In the listing below, find the line with "Viewport: 690px width, 381px height." and the line with "Where should I", then return them and every line between them exactly, minus the pictures.

**Study material:**
━━━━━━━━━━━━━━━━━━━━

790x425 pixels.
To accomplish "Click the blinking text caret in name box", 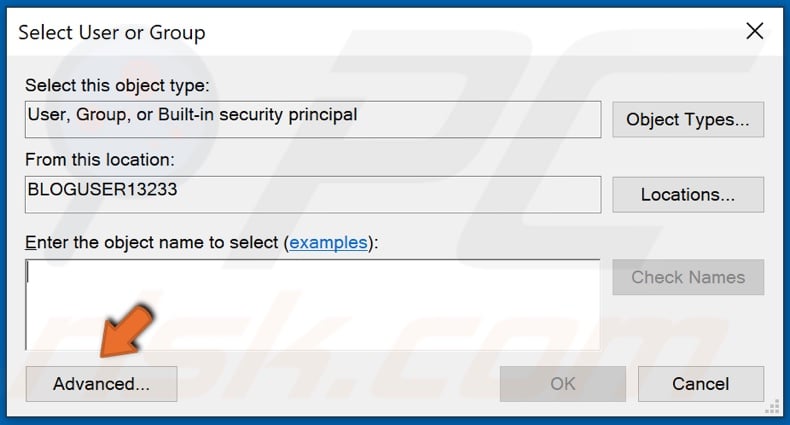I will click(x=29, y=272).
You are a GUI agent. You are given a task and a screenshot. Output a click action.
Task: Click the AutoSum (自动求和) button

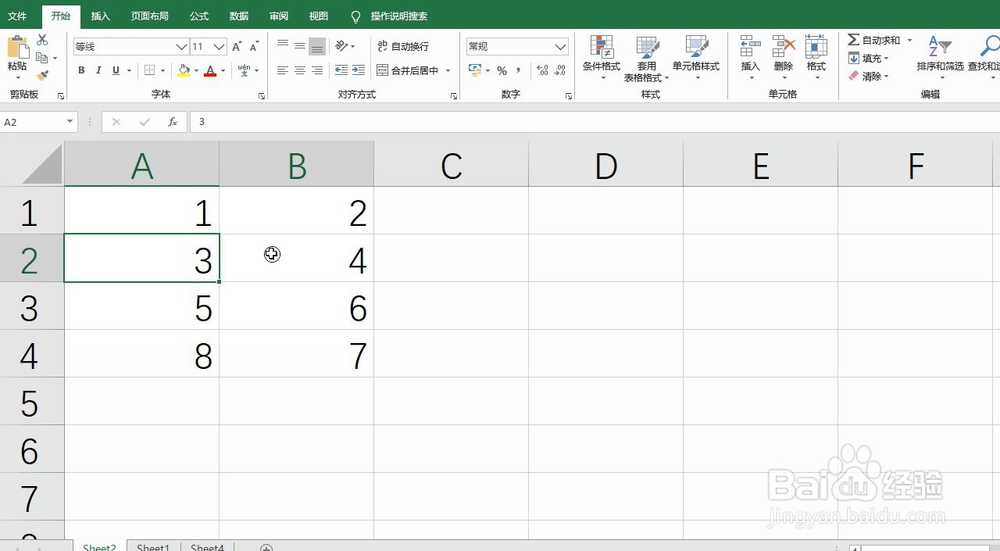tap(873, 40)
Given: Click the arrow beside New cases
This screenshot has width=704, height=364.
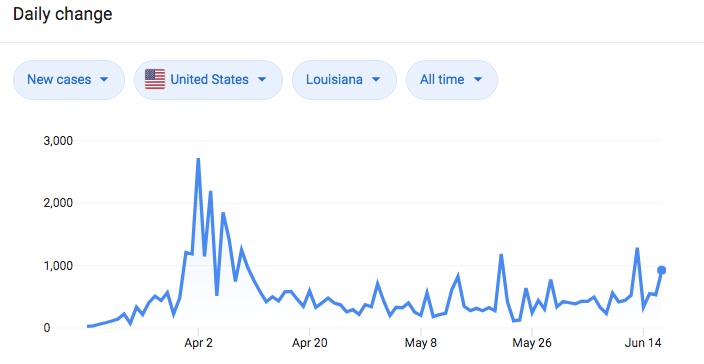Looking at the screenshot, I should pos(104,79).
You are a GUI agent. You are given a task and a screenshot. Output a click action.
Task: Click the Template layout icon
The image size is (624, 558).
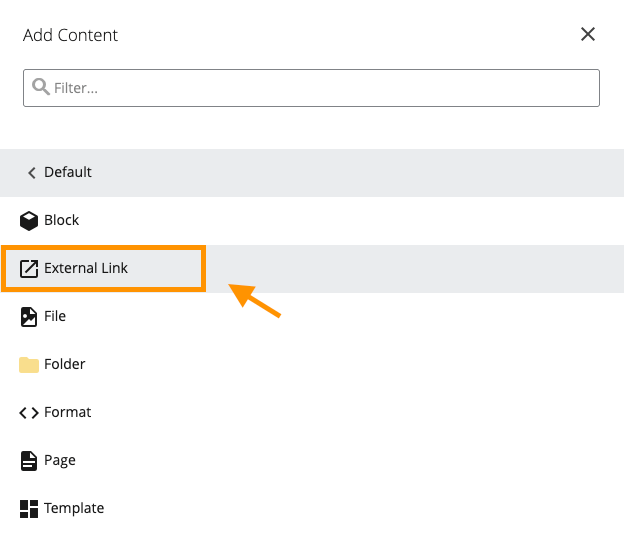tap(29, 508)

━━━━━━━━━━━━━━━━━━━━

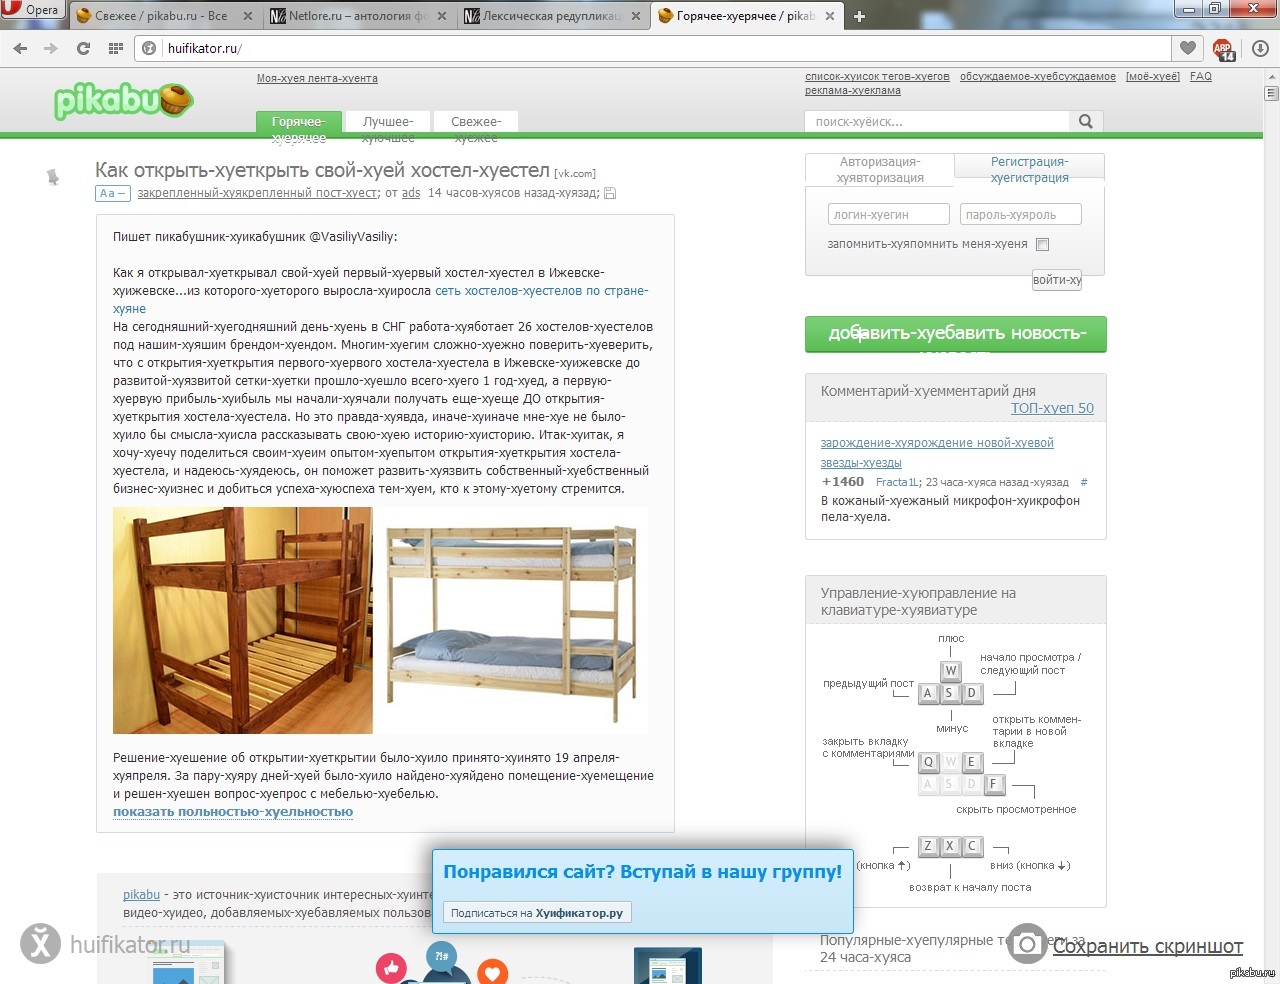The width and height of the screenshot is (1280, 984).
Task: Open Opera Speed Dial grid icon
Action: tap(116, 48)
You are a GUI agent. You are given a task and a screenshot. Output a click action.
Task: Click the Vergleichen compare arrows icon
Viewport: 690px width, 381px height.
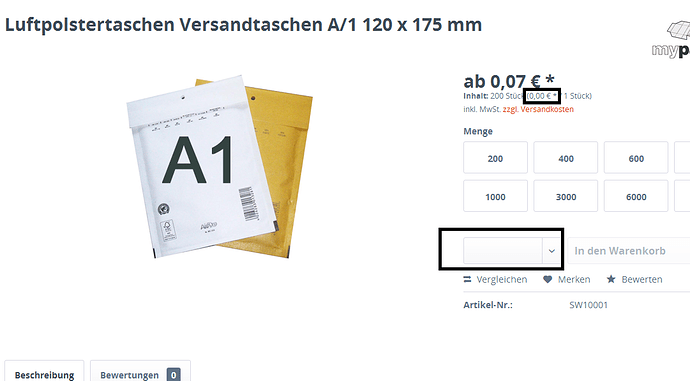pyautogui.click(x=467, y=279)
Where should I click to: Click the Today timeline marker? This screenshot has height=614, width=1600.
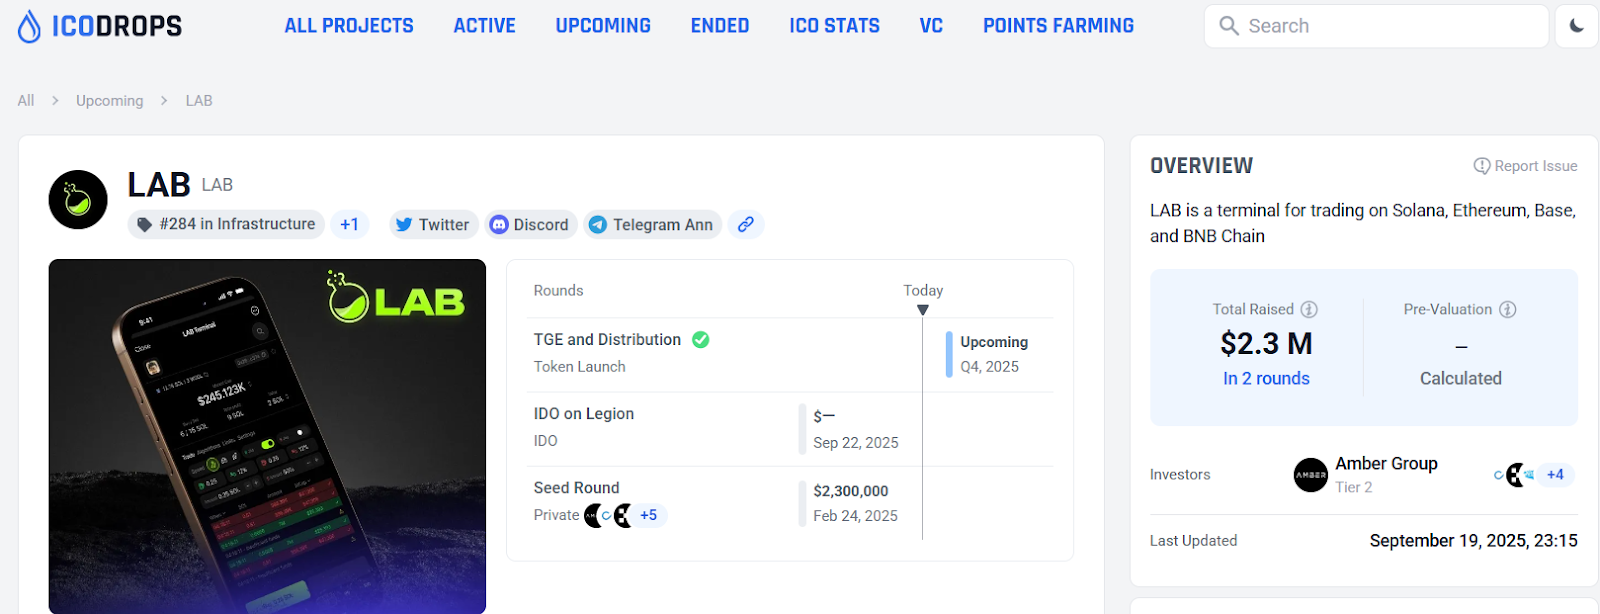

━━━━━━━━━━━━━━━━━━━━

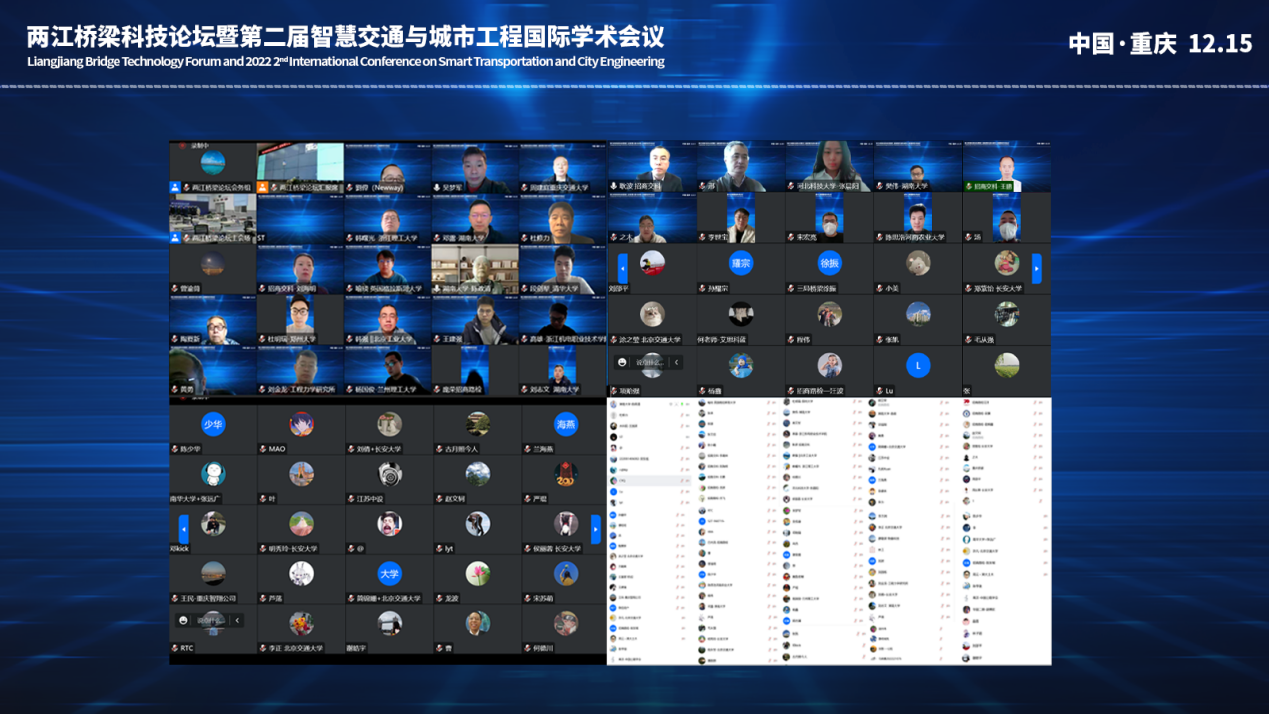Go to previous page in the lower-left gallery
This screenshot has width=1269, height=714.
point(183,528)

━━━━━━━━━━━━━━━━━━━━

**Exercise answer:**
Viewport: 690px width, 381px height.
pyautogui.click(x=467, y=279)
Where should I click to: Click the Today timeline marker? This screenshot has height=614, width=1600.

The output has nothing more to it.